99 Days...

 

The morning after my daughter was born, my husband and I were awoken after a few hours of fitful sleep in my hospital room by a lactation consultant.  She came to the bed with a large green box and said, ‘it’s time to pump.’  She involved my husband as well, to make sure that he was watching and understood the importance of cleaning all the parts very thoroughly.

I was dumbfounded as she hooked the flanges up to my breasts and started literally milking me, even though nothing was coming out. She assured me that it would, and that I had to keep at this every two hours.  She kept saying, ‘it’s liquid gold! This is the best thing you can do for your baby!’

My baby who had been born 16 weeks early.  My baby who was only hours old and already had received a blood transfusion and was intubated and rushed down to the NICU.  My baby who had been literally cut out of me while I was asleep only hours earlier.  My baby who I had not even met yet.

They told me to pump by her isolette; it would encourage the flow of milk to see and smell my baby. My baby who looked like a broken baby bird; my baby whose eyes were still fused shut.  I pumped by her isolette as alarms went off, as doctors rushed in and out.

I pumped by the glow of her bilirubin light, as she fitfully kicked and punched the air. I pumped literal drops at first; rejoicing when I got a few milliliters.  The doctors and nurses congratulated me on my drops- after all, she was only getting ahalf-milliliter every 3 hours, so I was keeping up. 

I pumped and hand expressed and visited lactation consultants.  I pumped as I ate a lactation cookie; I pumped after drinking a dark beer; I pumped after doing all the things they said might help me produce more milk.

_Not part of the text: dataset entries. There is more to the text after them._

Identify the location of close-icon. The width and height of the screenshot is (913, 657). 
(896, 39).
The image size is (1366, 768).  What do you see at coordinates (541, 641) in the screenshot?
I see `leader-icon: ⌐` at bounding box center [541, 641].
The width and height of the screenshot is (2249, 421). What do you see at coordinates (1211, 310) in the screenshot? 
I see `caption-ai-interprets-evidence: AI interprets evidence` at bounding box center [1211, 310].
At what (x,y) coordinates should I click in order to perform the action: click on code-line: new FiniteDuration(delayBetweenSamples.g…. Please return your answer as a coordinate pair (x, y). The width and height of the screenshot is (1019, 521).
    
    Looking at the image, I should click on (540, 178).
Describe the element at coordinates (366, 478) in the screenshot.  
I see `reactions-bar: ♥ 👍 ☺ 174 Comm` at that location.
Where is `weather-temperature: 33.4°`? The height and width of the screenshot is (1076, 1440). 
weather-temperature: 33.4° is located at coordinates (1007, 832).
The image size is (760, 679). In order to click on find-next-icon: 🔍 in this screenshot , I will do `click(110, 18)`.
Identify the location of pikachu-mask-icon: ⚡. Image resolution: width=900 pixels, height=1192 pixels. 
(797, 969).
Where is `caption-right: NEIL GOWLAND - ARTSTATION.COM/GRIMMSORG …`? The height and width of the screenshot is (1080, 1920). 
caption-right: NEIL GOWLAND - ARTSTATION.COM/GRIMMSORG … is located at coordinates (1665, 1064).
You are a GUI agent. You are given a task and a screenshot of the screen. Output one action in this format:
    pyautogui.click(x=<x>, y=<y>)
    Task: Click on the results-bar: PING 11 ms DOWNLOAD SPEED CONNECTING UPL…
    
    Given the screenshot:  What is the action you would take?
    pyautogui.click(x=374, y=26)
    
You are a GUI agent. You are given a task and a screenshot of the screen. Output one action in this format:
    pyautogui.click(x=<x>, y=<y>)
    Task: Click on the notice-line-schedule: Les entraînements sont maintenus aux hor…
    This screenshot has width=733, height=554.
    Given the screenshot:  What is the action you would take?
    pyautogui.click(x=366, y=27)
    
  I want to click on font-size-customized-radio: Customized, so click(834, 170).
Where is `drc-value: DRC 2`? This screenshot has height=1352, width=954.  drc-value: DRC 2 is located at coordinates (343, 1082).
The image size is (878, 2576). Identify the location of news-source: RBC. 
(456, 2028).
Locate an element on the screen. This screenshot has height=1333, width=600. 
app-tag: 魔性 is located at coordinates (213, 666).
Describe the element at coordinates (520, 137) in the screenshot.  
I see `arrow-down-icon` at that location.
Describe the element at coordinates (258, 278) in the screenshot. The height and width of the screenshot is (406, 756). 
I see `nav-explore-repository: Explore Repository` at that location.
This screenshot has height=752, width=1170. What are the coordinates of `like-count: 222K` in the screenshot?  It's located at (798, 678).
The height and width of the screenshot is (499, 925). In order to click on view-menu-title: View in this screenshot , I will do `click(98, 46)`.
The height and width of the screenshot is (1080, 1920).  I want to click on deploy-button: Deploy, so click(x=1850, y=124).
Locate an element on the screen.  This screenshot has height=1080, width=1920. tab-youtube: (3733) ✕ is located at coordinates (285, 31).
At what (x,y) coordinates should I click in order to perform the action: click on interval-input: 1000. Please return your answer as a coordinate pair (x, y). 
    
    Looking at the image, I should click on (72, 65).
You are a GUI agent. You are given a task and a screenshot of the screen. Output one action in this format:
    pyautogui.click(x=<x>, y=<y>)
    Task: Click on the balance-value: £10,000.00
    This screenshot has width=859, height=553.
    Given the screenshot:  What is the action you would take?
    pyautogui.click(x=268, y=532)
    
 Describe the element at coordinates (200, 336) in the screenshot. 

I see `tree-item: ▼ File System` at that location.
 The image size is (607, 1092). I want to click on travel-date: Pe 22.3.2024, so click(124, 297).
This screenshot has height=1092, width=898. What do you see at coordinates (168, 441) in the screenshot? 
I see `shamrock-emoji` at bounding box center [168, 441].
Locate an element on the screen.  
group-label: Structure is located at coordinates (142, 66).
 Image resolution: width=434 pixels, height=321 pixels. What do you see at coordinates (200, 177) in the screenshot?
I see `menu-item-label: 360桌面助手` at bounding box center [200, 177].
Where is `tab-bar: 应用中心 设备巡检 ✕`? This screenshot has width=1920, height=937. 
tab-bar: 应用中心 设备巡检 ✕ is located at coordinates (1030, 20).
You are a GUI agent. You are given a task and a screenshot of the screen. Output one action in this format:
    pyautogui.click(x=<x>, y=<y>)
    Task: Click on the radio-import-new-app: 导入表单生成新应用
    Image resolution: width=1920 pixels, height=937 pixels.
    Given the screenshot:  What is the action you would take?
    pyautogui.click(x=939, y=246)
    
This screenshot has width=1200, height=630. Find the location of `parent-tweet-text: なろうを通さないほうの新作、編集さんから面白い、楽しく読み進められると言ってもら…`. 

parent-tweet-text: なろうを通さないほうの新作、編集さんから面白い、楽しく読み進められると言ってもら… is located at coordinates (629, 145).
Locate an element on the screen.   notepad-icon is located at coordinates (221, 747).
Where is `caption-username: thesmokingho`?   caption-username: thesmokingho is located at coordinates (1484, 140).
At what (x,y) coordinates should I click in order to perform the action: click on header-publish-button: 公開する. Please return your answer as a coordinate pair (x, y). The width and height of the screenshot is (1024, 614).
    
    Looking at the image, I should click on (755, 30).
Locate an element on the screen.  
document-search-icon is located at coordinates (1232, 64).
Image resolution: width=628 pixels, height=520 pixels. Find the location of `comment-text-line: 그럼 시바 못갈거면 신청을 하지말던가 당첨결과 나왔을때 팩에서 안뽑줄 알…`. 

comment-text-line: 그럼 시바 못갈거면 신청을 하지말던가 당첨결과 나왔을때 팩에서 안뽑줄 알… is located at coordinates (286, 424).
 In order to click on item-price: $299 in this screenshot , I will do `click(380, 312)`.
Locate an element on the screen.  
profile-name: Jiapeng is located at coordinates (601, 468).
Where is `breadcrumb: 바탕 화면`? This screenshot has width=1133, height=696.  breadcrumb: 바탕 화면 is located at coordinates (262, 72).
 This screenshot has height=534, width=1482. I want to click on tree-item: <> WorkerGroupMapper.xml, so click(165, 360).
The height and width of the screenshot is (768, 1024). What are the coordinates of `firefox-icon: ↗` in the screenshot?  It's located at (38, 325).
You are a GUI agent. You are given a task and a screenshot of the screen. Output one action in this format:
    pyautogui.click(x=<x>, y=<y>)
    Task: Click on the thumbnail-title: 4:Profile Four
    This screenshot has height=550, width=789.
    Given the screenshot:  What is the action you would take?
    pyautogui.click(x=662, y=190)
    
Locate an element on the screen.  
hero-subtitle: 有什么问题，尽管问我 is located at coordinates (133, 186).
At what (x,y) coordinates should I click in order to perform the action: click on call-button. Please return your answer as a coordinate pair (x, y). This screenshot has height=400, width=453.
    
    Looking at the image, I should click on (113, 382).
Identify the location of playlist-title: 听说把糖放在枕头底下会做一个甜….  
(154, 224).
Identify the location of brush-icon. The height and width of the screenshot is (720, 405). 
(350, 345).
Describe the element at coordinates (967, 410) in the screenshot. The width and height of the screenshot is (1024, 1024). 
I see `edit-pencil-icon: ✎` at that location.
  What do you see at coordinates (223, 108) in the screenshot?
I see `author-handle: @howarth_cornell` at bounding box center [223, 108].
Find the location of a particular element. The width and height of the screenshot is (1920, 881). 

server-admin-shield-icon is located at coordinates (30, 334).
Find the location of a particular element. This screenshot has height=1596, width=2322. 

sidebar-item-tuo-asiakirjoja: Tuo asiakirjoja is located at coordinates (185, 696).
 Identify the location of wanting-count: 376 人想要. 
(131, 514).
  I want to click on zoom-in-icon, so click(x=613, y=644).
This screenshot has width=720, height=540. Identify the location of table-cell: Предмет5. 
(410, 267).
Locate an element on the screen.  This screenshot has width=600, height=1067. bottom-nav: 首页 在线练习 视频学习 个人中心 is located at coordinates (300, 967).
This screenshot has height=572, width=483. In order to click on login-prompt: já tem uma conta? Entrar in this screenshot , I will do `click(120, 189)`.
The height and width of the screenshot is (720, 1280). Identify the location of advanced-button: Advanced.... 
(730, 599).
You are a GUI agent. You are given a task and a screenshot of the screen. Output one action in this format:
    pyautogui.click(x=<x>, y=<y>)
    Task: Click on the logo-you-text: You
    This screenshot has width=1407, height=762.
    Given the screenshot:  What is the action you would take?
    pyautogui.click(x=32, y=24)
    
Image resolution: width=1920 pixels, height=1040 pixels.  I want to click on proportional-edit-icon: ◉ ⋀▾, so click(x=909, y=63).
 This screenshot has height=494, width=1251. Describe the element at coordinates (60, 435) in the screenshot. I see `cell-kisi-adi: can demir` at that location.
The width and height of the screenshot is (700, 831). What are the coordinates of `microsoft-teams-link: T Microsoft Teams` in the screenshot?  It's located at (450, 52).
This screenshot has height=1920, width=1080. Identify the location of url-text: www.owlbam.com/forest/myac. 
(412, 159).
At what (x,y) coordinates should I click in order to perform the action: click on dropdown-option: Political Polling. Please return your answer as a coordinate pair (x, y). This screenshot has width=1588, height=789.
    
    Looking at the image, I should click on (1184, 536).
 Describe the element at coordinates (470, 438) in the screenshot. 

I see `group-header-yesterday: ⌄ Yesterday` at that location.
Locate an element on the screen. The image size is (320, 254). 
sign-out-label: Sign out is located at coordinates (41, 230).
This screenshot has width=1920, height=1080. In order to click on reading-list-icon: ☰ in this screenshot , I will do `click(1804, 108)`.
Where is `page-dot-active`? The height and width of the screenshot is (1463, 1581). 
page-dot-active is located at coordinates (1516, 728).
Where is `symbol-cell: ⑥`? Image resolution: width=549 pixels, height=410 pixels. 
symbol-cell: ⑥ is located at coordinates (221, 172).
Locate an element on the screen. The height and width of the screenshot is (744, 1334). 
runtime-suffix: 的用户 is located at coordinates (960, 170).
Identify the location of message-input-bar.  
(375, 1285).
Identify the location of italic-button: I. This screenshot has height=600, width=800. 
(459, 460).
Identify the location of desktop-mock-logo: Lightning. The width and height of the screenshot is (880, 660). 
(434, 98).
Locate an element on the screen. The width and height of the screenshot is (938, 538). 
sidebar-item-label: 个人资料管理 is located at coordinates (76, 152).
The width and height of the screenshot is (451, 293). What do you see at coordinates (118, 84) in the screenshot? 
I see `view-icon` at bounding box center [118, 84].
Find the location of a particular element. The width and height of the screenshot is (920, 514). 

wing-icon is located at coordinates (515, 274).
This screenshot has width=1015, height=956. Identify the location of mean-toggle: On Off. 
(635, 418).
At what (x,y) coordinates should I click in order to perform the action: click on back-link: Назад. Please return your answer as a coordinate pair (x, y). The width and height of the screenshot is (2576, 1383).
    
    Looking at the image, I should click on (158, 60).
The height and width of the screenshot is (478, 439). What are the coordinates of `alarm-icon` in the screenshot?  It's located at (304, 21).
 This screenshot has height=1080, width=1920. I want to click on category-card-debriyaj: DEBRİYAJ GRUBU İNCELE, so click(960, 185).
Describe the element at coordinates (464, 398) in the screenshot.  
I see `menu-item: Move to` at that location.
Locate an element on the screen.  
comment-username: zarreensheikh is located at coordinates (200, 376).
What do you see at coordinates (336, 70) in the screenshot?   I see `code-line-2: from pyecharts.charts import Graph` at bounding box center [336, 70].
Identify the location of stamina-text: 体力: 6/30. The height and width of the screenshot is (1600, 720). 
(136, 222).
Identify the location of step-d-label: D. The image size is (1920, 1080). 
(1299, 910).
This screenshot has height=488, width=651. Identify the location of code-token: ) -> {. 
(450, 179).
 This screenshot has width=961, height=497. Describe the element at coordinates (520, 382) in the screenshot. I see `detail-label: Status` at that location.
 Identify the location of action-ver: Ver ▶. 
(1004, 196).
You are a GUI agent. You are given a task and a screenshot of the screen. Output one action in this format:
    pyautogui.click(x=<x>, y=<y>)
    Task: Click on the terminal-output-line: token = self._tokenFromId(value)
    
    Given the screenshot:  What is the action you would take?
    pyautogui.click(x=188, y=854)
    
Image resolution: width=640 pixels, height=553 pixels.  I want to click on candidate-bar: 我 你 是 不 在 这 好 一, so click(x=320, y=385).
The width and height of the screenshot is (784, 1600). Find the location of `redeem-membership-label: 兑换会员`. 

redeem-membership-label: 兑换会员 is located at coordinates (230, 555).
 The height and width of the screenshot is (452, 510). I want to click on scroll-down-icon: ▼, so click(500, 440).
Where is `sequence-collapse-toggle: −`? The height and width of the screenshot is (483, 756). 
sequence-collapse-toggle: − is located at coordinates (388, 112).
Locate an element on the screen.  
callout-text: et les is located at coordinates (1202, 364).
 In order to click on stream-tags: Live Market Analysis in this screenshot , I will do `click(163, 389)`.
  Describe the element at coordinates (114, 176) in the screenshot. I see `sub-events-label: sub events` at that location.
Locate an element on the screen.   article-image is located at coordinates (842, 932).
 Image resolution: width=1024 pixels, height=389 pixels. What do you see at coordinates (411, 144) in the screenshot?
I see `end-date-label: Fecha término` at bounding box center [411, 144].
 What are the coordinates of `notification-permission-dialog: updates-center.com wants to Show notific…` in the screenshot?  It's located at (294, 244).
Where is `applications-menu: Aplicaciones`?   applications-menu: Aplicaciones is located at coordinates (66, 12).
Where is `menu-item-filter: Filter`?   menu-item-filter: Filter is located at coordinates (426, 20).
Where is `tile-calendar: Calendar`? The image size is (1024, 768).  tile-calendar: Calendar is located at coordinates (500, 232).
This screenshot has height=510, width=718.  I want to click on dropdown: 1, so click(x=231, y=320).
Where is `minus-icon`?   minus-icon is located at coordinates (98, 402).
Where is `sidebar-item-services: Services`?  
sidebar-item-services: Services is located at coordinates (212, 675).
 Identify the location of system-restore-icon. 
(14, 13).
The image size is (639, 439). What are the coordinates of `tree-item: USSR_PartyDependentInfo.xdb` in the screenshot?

I pumped on my couch at home at 3 am; looking at pictures of her on my phone for inspiration, wiping the sleep from my eyes.  I pumped before I left for the hospital in the morning, kangarooed my daughter, and then pumped again in her NICUroom. I pumped even when she started catching up with my production. I pumped even though I could never produce more than an ounce at a time. 

I dutifully packed my tiny bottles of milk I pumped at home intoa cooler and drove it to the NICU.

My favorite part of the day besides holding my daughter, was feeding her a swab of my milk.  The rest of it was delivered directly to her stomach through a tube down her throat- but those drops that I slaved away for, day and night- those drops that I got to feed her, made it worth it. To watch her enjoy and savor the only thing that I could really DO for her, made it all worth it.

On day 99, her needs officially caught up with my production.  I could no longer keep up with her demands, but together we had made it through 99 days of breast milk for every feed. My milk was fortified to higher calories to meet her needs, but I had done it.  On day 100 we started her on formula for some feeds, and my milk for others.  I kept pumping an ounce at a time when she came home, 138 days after she was born.  I pumped for 6 months.  I got her as far as my body would allow with my own milk.

I used to think that my body had failed me because I couldn’t produce more milk; but now I realize that my body and only my body had fed my baby for 99 entire days and I am so proud of that.  Even though it was hard, even though some days I felt like I was going crazy, I was able to do this for my daughter.